Sunday, April 29, 2012

Isilon and Hadoop



     I've been testing an Isilon in the lab (you might catch on that I like scale out storage architectures and IP based storage).  It has been working great and the performance is pretty good for a 5 node system with NFS.  I have to give the Isilon guys props on the way they do their load balancing for connections.  At first the idea of delegating a DNS zone to the Isilon seemed very strange but after doing it and seeing it in action they get a gold star.  I'm using this storage right now to power a vCloud environment.  The VMware integration is still in progress and in some cases the lack of VAAI and VADP are really annoying.  When running behind vCloud 1.5 which has linked clones it's not as noticeable day to day operations of deploying and deleting virtual machines.
    While I was testing this, the code update that enables HDFS support was released (so we had to try that right).  The update process on an Isilon is a nice experience that pretty much just works.  It updates a node at a time and ensures data remains online and available while it happens.  Isilon's approach to Hadoop seems very... non-hadoopish at first glance.  They offer the HDFS support but you have to supply the Hadoop compute nodes, so you separate compute and storage which is kind of a fundamental architecture decision of traditional Hadoop.  In this case I think the trade off may be well worth it because of the benefits Isilon brings to the party.

     One of the downsides to traditional Hadoop is that a lot of thought has to be put into how to place data for redundancy and the name node for HDFS is NOT redundant.  The Isilon solves these problems with its architecture and also allows processing of data that was written to the Isilon over a different protocol without a second import process.  In our case we had filesystems shared via NFS and wrote several Apache server logs to the Isilon via NFS.  We then processed that data using HDFS on Hadoop nodes and the output of the Hadoop jobs could then be accessed via NFS again.  So as an example, we processed the Apache web server logs to show the breakdown of iPhone/iPad devices hitting the website site based on the user agent string.  This code took about 30 minutes to write and ran across 1.6 billion log entries in about 4 minutes with our setup.  The report showed the breakdown by hour of the day and iPad versus iPhone and the top 10 most request URLs, etc.  Really we could report on whatever, but this was an easy first test case.  The Hadoop output is also accessible via NFS so it can be served up by a traditional web server back to the marketing department who requested the report.  So a slight modification of our Apache log rotation to copy files to the NFS mount or you could write the Apache logs directly to the Isilon and you could have a report generated pretty much automatically.  This is part of what makes Isilon different from other HDFS implementations.  Being able to use one copy of the data and access via multiple protocols is a very powerful thing and it makes it very easy.  The other advantage is you get the ability to use Isilon's snapshots (and even replication).  For many people that may not matter for your Hadoop data, but this is really about adding Hadoop capability to existing data. 
 
   In order to create this setup, I used RPMs from the GreenplumHD distribution of Hadoop and the Java distribution came from java.com.  I had 8 servers running RedHat 6.1 for this experiment.  After installing the rpms, I created a Hadoop user and we were ready to start processing data.  The entire install from updating the Isilon code to installing the RPMs, accounts, etc. took 48 minutes to have it all installed and configured.  (This process is now even faster for me after building a yum repo for all the software).  
As far as configuration, the only thing we had to edit for the Isilon integration was the core-site.xml file.  The fs.default.name value is set to the smartconnect address of the Isilon and you are done.
We did also end up tuning the # of task tracker threads in the mapred-site.xml file and mapred.local.dir values for a local working directory for Hadoop.  (I hope to have a more technical dive blog on this later as I'm still revising some of this process).

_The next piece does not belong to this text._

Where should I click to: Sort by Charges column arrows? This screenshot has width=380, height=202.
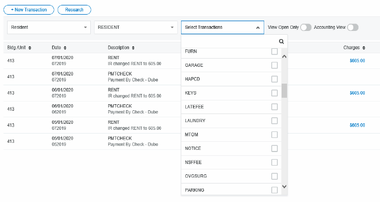click(x=364, y=48)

  So the only warnings I would have would this approach is that I'm pretty sure this setup could also be used to stress test network switches in addition to processing data.   We had 10Gbit networking in the lab and everything was on the same LAN segment.  In one case we did push an aggregate of 10Gbit of data from the Isilon to the compute nodes in other workloads.  So if you go down this route, keep your compute nodes on the same switch as the Isilon nodes and this should scale pretty far.  Also, I don't know that I would buy an Isilon strictly for Hadoop.  It is a relatively expensive platform compared to a traditional Hadoop installation, but if you already have an Isilon or you are looking at it for other use-cases, like cloud storage, then this is certainly something you might want to add to the toolkit.  I can't overstate the simplicity of setup and ongoing operations of the Isilon and Hadoop.   It really lets you spend time doing analysis of your data rather than managing the infrastructure.